The House is preparing to vote on the Justice in Policing Act, a wide-ranging set of police reforms proposed by Democrats. Senate Republicans, led by Sen. Tim Scott, are also drafting their own police reform bill.
George Floyd’s younger brother, Philonise Floyd, and Angela Underwood Jacobs, the sister of slain federal officer Dave Patrick Underwood, both appeared before the House panel on Wednesday. Underwood, a member of the Federal Protective Service, was fatally shot recently while guarding the U.S. courthouse in Oakland, California, during ongoing protests over Floyd’s death, though authorities have not determined if his death was connected to the protests.
Jordan denounced the deaths of Floyd and Underwood, and he vowed their killers would face justice.
“It's a tragedy. It never should have happened,” Jordan says. “As I said yesterday in the hearing, it's as wrong as wrong can be.”

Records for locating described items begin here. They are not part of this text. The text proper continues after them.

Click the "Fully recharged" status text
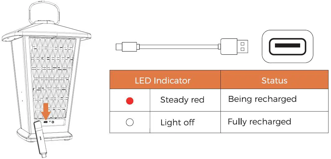259,122
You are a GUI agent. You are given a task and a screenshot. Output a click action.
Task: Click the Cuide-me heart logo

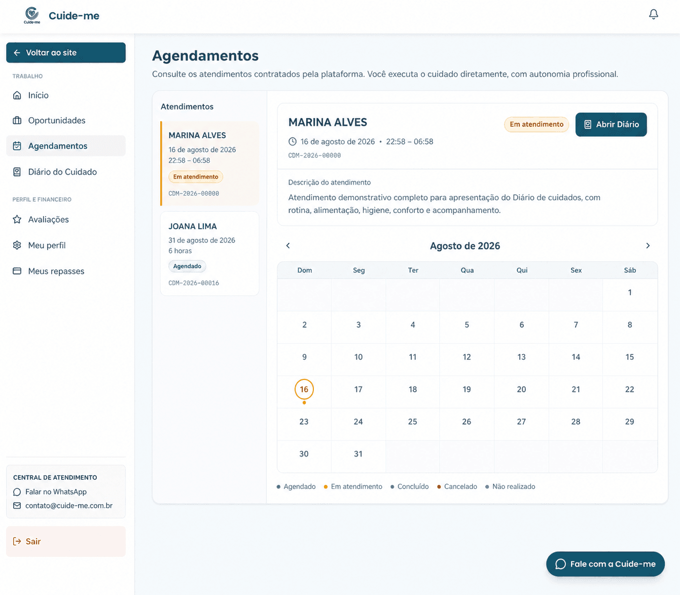click(x=32, y=15)
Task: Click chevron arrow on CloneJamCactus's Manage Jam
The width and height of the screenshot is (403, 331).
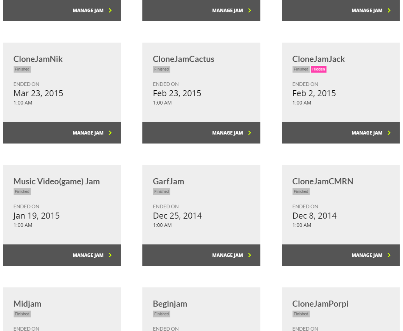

On the police reform legislation House Republicans are working on
“We're working with [Sen. Tim Scott]. We're working with everyone, frankly. We've talked with folks at the Department Justice, folks the White House, and we're talking with Democrats. I mean, I thought the tone of yesterday's hearing was pretty darn good. We don't know when the legislation will be finalized, but Sen. Scott is doing a lot of work and has a lot of good things in his bill that I think many members on the House side appreciate.”
On if the legislation will include a ban on chokeholds
“Well, we're looking at that concept and may, in fact, be in the legislation. … Many departments have already gotten rid of that technique as well.”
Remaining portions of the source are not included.